London, 1 October 1998 (RFE/RL) -- Penal reformers say Russia and other former Soviet republics face a desperate crisis in their prisons, requiring a new approach to overcome problems of overcrowding, disease and lack of resources.
But they also say that well-meaning foreign specialists without understanding of the Soviet-era prison system and its history, can do more harm than good with their advice.
Dr. Andrew Coyle, director of the International Center for Prison Studies at King's College, London, says the penal system in the former Soviet Union faces two monsters: inhumane conditions in pre-trial prisons, called sizos, and a collapse of the labor camp system.
Coyle says gross overcrowding is the problem at pre-trial prisons like Butyrka in central Moscow, built in 1771. There, says former Governor Gennadi Oreshkin, prisoners often collapsed from lack of oxygen or swollen legs. On a visit in 1994, a delegation from the Duma, the Russian parliament, found that cells designed for 28 people were housing up to 110 prisoners.
Coyle also is a former prison governor, in his case of one of London's largest prisons. He says that he regards prison conditions as a human rights issue. Major cities across the former Soviet Union have Butyrka-type prisons.
"Every major city has one. Where the prisons are in a room this size and we would be told that it was built for 20 people. There are 40 beds in it, and there are 90 people in it, and they are locked up 24 hours a day. When you open the door, they're all standing there. This is why TB and disease are rampant because people will be there for up to two years."
The U.N. special 'rapporteur' on torture, Professor Nigel Rodley, of Britain's Essex University, who visited two pre-trial prisons in Moscow in July 1994, called the conditions there infernal.
Pre-trial prisons hold about a quarter of Russia's prisoners. Partly a legacy of the monolithic character of the Soviet system, similar prison conditions still exist in many areas of the former Soviet Union, particularly in the Central Asian republics.
Traditionally, conditions were better in the work camps, or labor colonies, of the countries of the former Soviet Union. Inmates were sent there from the pre-trial prisons after conviction. Many were basically factories making everything from clothes to furniture.

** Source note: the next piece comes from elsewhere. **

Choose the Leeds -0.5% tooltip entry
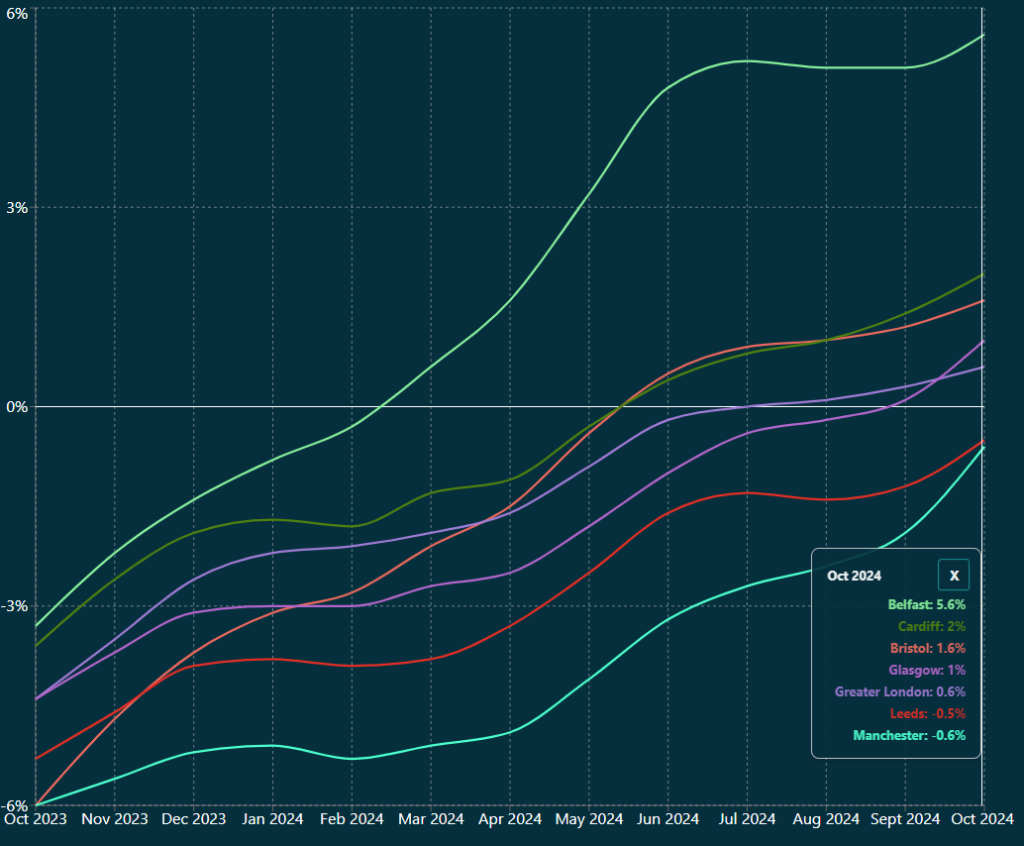The image size is (1024, 846). [x=927, y=714]
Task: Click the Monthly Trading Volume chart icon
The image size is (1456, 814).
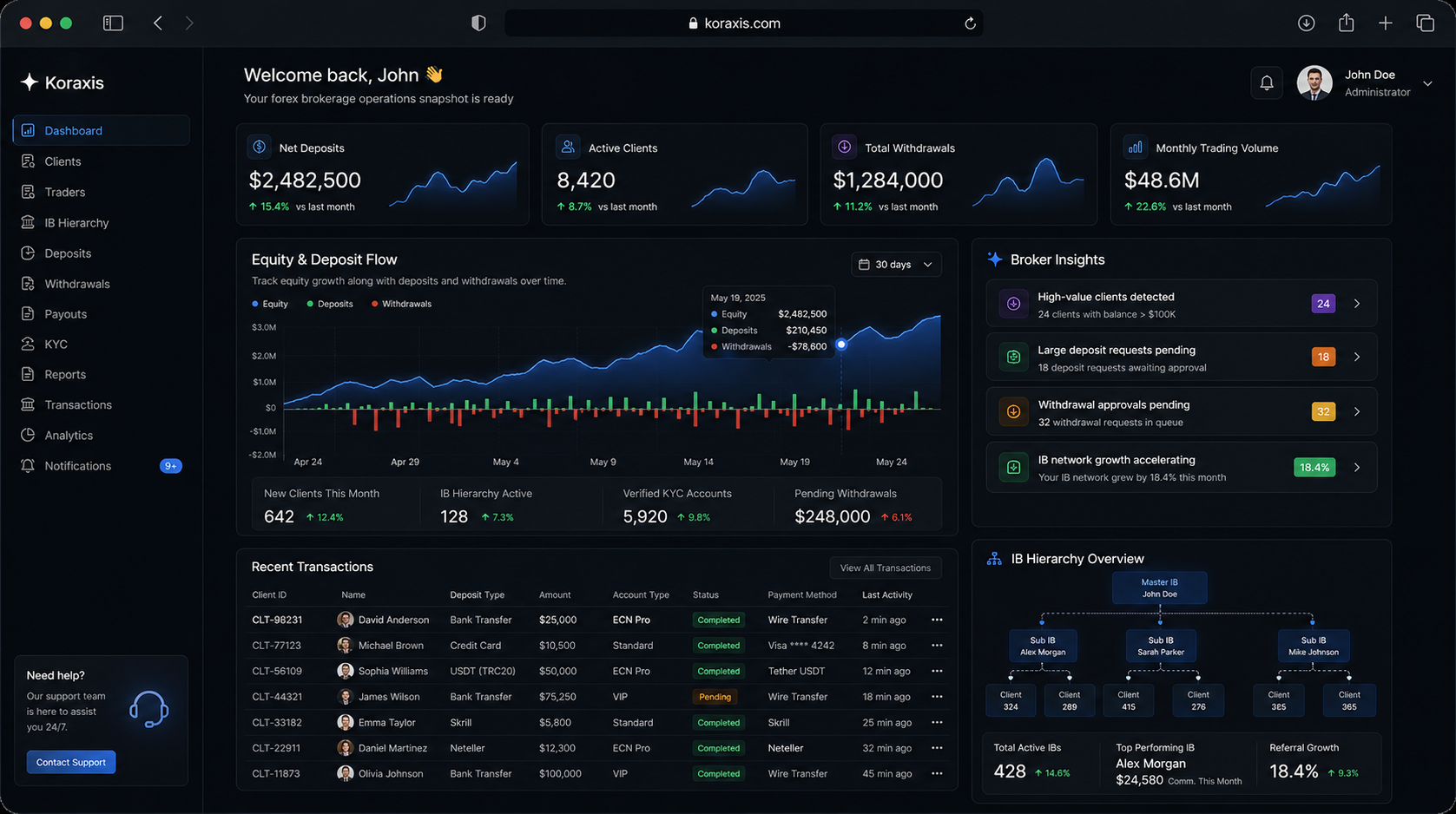Action: coord(1135,148)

Vivien Stern, secretary general of the prison-reform group, Penal Reform International, says these work camps reflect the major difference between the Western and Eastern traditions of treating convicted criminals. In the Western tradition, big prisons are located in towns so that citizens will see the fearsome portals and be deterred from crime. In the Eastern tradition, prisoners are exiled far from the main centers of population. Often, they are sent to the places where minerals -- gold or diamonds -- need to be dug out of the ground, or to the frozen north where dams and railways must be built. Inmates also worked handling dangerous chemicals.
Zdenek Karabec, director of the prison service in the Czech Republic until 1995, points out that in every former communist country prisoners were used as cheap labor. The planned economy depended on their labor. They were given work which other citizens refused because health and safety conditions were so bad. Prisons had the appearance of concentration camps.
This Gulag system was ubiquitous. Many prisoners were sent to the Central Asian republics, particularly Kazakhstan which had a particularly high proportion of labor colonies. Still Coyle, the Kings College penologist, says that the Soviet-era factory camps are preferable to pre-trial prisons.
"At one level it's certainly much more tolerable than the sizos. The factories would work 24 hours a day, seven days a week, 12 -hour shifts, but for the other 12 hours they were left to their own devices. They went back to the hostel inside the perimeter fence. They wrote their books, sang their songs, or whatever."
Stern says many visitors from Russia coming to see prisons in the West, whilst impressed by the physical conditions and the educational opportunities offered to inmates, prefer the model of the Russian labor camp, seeing it as less inhumane.